When the school reopened, al-Hallaq was “elated,” continued Diana. “They learned many things there: how to cook, how to take care of themselves, how to take care of plants and the environment. He came home and wanted to help our mother cook. She was so happy that he was happy.”
“Iyad was the flower of the family. They cut him down too early. He was our joy, a pure soul.”
On Saturday morning, al-Hallaq left his home in the East Jerusalem neighborhood of Wadi Joz toward the school, as he had down many times before. When he passed by a group of Israeli Border Police officers, they suspected al-Hallaq was carrying a weapon and ordered him to stop. Instead, al-Hallaq fled the scene, fearing for his life. The officers chased him down and opened fire. They reportedly found him lying wounded in a dumpster room, accompanied by one of the Elwyn teachers who pleaded with the soldiers. According to reports, one of the officers opened fire from close range, killing al-Hallaq.
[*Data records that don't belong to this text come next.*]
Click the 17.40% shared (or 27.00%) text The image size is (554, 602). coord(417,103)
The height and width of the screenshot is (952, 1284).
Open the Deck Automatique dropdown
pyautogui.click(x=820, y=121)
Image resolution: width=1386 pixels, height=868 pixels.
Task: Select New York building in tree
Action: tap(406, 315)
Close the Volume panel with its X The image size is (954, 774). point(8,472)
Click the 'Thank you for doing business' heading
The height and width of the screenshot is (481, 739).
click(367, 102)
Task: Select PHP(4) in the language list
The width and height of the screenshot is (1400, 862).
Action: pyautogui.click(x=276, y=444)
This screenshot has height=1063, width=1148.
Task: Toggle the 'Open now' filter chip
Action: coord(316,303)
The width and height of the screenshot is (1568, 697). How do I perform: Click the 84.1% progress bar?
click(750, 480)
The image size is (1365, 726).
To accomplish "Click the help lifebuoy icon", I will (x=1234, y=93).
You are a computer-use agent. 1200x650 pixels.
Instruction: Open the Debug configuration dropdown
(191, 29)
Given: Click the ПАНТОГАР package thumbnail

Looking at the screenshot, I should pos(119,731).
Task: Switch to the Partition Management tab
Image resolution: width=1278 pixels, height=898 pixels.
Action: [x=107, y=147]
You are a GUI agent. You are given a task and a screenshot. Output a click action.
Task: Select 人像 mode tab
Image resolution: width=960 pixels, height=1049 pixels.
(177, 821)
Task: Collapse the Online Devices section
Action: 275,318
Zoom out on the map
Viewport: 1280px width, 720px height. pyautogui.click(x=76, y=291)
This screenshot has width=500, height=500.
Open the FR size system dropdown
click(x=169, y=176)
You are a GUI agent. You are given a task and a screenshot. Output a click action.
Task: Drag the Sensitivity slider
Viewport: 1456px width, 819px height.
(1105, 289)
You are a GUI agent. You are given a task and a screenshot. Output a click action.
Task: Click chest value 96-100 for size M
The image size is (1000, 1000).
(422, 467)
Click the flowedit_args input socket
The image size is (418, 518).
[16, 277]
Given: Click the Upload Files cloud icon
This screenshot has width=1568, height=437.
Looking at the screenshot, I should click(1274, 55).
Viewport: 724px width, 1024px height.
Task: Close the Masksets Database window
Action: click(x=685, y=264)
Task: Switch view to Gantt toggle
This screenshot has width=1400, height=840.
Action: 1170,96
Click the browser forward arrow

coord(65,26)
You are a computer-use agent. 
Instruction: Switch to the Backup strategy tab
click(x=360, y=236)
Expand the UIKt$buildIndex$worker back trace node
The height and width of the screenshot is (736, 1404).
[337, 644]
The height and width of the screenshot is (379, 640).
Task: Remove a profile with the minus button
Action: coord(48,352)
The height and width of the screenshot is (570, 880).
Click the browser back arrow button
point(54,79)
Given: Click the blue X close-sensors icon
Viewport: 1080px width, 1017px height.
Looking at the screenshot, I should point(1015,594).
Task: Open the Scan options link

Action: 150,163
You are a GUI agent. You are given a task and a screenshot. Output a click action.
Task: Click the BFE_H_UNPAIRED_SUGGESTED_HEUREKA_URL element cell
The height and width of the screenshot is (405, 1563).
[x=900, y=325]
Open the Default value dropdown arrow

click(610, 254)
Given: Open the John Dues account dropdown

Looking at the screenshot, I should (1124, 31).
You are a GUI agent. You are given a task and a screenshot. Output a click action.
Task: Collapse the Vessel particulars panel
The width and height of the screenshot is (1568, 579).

Al-Hallaq had started walking to school alone only in recent years. “His mother was too scared to let him go. It took us a long time to convince her,” said Sami, Diana’s husband. “The result was that he was shot to death on the way to school. I have no idea how my mother-in-law can go on without him. He is her soul, her life, the light in her eyes.”
For more than two years, Diana said, al-Hallaq was accompanied by an escort who would walk him to school every day. The escort explained to him how to walk on the sidewalk, how to stop at a crosswalk, how to cross the street. She even took him to the local police station and introduced him to the officers there.
“This was common practice,” noted Diana. “That’s how they have done it at the school ever since there was an incident with another child, in which a student was shot by soldiers after he was asked to stop but didn’t. He didn’t die, but since then the school made sure that the police get to know the children. [Iyad] was very scared of the soldiers and the police, and when he saw them, he would always withdraw into himself and run away. Our area has lots of soldiers and police.”
Even then, their mother was too worried to let him walk to school on his own, and would accompany him to and from school every day, said Diana. “Only after she saw that he knew how to do it on his own did she let him walk alone.”
“He was our mother’s love, her entire life,” laments Diana. “She would hold his hand like he was a baby, and he would walk with her to the market or the mosque or the clothing store. He was like her shadow. She worried about him and whether other kids would bother or hurt him.”
“He wasn’t only my brother — he was like my son. Everything I bought for my children, I bought for him too.”
“I can’t stop crying over him, and I don’t know what my mother will do without him,” said Diana. “They would sit for hours in his room, playing and eating and laughing together every day. They took him from her. They took her joy and left her with great sorrow and a broken heart. They left her with a wound that will never heal until the day she dies.”